Wednesday, May 7, 2008

Automatic Browser Configuration for Proxy Servers

In this How-To, we are going to cover the ability to automatically configure your browser to use a proxy. This should work fine with Mozilla FireFox, Internet Explorer and most other browsers, for Apple's Safari things are a little Different but I will cover that as best I can.

There are a few ways of doing thins but the actual proxy.pac or wpad.dat files are the most important. So we will start there.

Proxy Configuration Files PROXY.PAC and WPAD.DAT

They are actually the same file so you can just Alias or symlink the two files. So that if you edit the one the other “file” will also be updated. (I don’t think you can do this in windows but I might be wrong its been a long time.

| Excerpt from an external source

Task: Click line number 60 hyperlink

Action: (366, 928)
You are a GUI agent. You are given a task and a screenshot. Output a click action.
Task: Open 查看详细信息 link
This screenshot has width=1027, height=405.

In the Below Example we are going to tell the browser that if the domain we are going to matches a rule then go directly to the site, this is very useful for Internal sites like intranets that you don’t really need to cache. Then we will also tell the browser to go Direct for port 443 or https sites I doubt it’s a good idea to send that info via a proxy but that choice is up to you. Then we are going to tell the proxy that if your IP address falls with in a certain range to set the proxy address, causing the browser to use the proxy server.





OK lets start.
# vi proxy.pac

function FindProxyForURL(url, host)
{
if (shExpMatch(host, "*.YourDomain.com"))
return "DIRECT";
else if (url.substring(0,6)=="https:")
return "DIRECT";
else if (isInNet(myIpAddress(), "192.168.0.0", "255.255.252.0"))
return "PROXY 192.168.1.3:3128";
else
return "DIRECT";
}

That’s it no more no less. Although if you have the need you can add other directives to it for instance, if you have a setup where you are a mobile user and you have to use a proxy at your office as well as other branch offices and each branch has its own proxy server, then you can just do this

# vi proxy.pac

function FindProxyForURL(url, host)
{
if (shExpMatch(host, "*.YourDomain.com"))
return "DIRECT";
else if (url.substring(0,6)=="https:")
return "DIRECT";
else if (isInNet(myIpAddress(), "192.168.0.0", "255.255.252.0"))
return "PROXY 192.168.1.3:3128";
else if (isInNet(myIpAddress(), "192.168.4.0", "255.255.255.0"))
return "PROXY 192.168.4.3:3128";
else if (isInNet(myIpAddress(), "192.168.5.0", "255.255.255.0"))
return "PROXY 192.168.5.3:3128";
else
return "DIRECT";
}

Which in theory should tell the browser that if you local LAN address is in the 192.168.0.0/22 range then use Proxy 192.168.1.3 on port 3128 and If your IP address is in the 192.168.4.0/24 Range then your Proxy Server is going to be 192.168.4.3 on port 8080.

Implementation
Now implementing this

Like I said there are a number of ways of going this.

If its just for you then you could simply save the file somewhere on your hard drive and just tell your browser via the Preferences or Tools tab or something similar that your proxy configuration file is in /some/place/on/my/hdd/proxy.pac.

Now the fun part If you want to implement this for your entire company you can just use DNS and a web server

Create a CNAME entry on your DNS Server for your Domain

wpad.yourdomain.com CNAME webserv.yourdomain.com

Now put the file on the server and make sure that you can see the file and its contents if you point your browser to http://wpad.yourdomain.com/wpad.dat. Remember if you can't browse to it then your browser will not find it either if its set to Automatic Proxy.

One thing to keep in mind though is that the computers you are trying to configure should be set to look up or append anything to the domain

In a Unix environment including Apple and Linux
You can edit your /etc/resolv.conf
And make sure that there is a domain directive
For example


# less /etc/resolve.conf
domain mydomain.com
nameserver 192.168.0.2
nameserver 192.168.4.5

ISC DHCP SERVER ASSIGNED PROXY

There are a few other ways you could do this, you could for example use your DHCP server to notify its client that there is a proxy config file. I have never tried this, but if you are using the ISC DHCP Server then all you have to do is this.

Add the below to your dhcp config file

option wpad code 252 = text;
option wpad "http://www.example.com/proxy.pac";

the proxy.pac file would be the same as the example above.



I find that using a web (or dhcp not that I have tried it) server is probably more ideal, especially if you are trying to roll this out for multiple computers on a network.

But you can do the following if its just you, or if you are using Apple's Safari
By what I can see you have to tell it where the file is unlike Firefox or IE it does not search for the file via DNS

If you are running a Unix System you can also setup Apache server on your machine and place the proxy.pac file in the correct directory. So that if you browse to http:127.0.0.1/proxy.pac you get the content of the file, in which case you can configure the browser to look at http:127.0.0.1/proxy.pac instead of /some/place/on/my/hdd/proxy.pac.
You could do the same on a windows machine that has IIS installed.